As Luci Soars opens, the protagonist is but a newborn baby, cooed over by friends and family. But no one knows then what will become apparent as she grows older: she was born without a shadow. And everyone stares at the girl who casts no shadow.
When Luci runs errands with her mother along the city streets, she tries to stay in her mother’s shadow, never risking the light anywhere she goes. One day at school, however, she takes a chance, and the stares return, along with pointing and laughing and ridicule. Profoundly hurt, Luci wonders why she needs a shadow anyway. And then something shifts inside her, and she begins to float – over her mean classmates, over the city, and straight into her mother’s arms. How she sees herself is what has changed.
The change in Luci’s self-perception is reflected in the move from black and white to full color in the illustrations. The text in the book is rather sparse, making it ideal to read aloud to younger children. It includes some Spanish words as well.
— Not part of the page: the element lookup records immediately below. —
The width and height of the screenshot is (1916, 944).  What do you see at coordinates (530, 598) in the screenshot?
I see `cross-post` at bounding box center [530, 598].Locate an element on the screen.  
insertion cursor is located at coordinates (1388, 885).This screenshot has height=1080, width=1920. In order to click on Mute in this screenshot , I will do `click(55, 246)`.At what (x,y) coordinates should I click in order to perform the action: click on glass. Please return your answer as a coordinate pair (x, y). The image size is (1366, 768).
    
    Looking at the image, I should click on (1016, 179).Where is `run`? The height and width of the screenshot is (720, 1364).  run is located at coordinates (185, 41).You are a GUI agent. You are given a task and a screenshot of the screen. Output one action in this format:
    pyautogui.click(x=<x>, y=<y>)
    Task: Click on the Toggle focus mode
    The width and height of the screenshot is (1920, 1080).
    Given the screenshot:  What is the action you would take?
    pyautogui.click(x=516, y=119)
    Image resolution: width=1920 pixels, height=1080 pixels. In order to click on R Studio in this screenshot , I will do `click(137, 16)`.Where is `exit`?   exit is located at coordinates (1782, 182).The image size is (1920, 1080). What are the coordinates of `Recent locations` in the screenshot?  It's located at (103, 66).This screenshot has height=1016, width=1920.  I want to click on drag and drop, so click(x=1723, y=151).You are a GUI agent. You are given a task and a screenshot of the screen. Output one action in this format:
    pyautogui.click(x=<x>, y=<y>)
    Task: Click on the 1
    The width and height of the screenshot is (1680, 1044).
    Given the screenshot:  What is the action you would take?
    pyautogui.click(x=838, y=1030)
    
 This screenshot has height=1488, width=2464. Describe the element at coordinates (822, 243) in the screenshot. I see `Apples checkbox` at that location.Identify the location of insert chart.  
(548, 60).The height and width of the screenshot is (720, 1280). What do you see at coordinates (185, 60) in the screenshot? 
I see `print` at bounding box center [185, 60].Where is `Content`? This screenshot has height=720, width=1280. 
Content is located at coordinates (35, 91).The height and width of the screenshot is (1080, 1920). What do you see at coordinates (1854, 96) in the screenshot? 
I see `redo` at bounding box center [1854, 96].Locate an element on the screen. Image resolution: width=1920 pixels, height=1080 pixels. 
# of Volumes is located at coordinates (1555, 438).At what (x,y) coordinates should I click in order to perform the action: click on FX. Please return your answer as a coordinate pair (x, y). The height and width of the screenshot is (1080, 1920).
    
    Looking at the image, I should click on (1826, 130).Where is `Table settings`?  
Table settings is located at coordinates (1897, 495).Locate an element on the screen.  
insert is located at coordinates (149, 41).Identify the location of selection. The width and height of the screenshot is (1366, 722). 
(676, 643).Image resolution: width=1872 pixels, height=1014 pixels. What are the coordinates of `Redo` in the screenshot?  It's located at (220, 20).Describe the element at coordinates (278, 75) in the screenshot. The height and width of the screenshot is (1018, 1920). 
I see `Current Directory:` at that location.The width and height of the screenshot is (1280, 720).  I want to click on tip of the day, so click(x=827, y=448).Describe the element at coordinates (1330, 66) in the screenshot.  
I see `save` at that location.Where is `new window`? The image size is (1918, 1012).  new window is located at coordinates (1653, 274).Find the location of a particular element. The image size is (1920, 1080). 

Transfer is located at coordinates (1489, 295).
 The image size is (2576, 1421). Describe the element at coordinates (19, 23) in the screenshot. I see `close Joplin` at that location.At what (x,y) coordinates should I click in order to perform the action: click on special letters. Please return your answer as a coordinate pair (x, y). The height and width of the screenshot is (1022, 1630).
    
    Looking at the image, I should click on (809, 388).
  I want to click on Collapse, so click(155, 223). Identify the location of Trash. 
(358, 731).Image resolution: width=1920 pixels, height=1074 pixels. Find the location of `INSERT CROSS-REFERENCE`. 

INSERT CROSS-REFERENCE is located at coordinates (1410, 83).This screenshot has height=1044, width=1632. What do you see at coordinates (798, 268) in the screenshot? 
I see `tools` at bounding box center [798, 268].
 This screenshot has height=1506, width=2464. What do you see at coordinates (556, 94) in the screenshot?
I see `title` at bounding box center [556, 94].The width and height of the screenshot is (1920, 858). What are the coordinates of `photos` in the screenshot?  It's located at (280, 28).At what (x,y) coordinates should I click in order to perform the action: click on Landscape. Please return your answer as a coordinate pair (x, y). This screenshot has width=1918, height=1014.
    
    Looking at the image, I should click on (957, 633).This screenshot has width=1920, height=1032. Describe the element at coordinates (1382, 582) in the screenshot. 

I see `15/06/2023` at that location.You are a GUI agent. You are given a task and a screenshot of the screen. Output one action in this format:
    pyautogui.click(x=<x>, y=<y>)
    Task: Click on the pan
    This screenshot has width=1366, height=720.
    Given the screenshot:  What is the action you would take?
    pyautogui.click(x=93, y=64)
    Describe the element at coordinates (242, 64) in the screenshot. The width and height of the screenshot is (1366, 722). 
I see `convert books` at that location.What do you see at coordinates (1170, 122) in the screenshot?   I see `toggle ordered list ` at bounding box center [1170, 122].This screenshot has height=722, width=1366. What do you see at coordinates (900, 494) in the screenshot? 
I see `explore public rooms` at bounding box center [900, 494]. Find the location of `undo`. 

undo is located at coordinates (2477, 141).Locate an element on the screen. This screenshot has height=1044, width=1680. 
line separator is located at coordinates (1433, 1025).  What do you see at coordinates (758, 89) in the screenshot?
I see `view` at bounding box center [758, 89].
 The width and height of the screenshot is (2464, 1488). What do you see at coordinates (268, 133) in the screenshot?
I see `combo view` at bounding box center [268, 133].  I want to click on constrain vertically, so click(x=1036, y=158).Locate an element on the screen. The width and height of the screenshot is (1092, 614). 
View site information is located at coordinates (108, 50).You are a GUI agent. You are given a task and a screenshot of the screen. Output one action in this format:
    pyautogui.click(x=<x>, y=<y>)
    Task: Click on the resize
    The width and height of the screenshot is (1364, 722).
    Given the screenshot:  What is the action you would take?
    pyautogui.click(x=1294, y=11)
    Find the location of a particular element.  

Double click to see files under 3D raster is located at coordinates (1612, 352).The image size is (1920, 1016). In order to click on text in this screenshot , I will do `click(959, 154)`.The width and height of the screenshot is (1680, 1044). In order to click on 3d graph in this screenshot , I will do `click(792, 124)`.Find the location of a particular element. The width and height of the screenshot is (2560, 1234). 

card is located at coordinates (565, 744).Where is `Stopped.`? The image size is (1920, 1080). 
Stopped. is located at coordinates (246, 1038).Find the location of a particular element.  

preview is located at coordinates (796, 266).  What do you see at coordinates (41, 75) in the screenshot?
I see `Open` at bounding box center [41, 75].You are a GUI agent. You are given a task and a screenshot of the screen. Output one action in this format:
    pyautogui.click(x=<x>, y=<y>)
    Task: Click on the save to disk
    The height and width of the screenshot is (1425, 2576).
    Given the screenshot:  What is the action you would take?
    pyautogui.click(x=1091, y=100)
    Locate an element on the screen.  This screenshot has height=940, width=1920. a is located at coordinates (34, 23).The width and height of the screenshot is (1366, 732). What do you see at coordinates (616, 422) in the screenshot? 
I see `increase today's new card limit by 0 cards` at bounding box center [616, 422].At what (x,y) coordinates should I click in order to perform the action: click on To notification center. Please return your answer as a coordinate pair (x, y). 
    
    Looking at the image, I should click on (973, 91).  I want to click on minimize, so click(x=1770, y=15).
This book can readily lend itself to discussions or programs about bullying (how did Luci feel when the other children pointed and laughed at her lack of shadow?). Those looking for STEAM programming or teaching connections can study the science of light and shadows, including making shadow puppets, for example.
But I think that the most powerful aspect of this book is the idea that we can change how we look at things, and in that way, change how we see ourselves. It is so important to nurture in children the flexibility of mind to see things in a new way, to find new approaches, to see that perceived deficits can be assets when approached differently.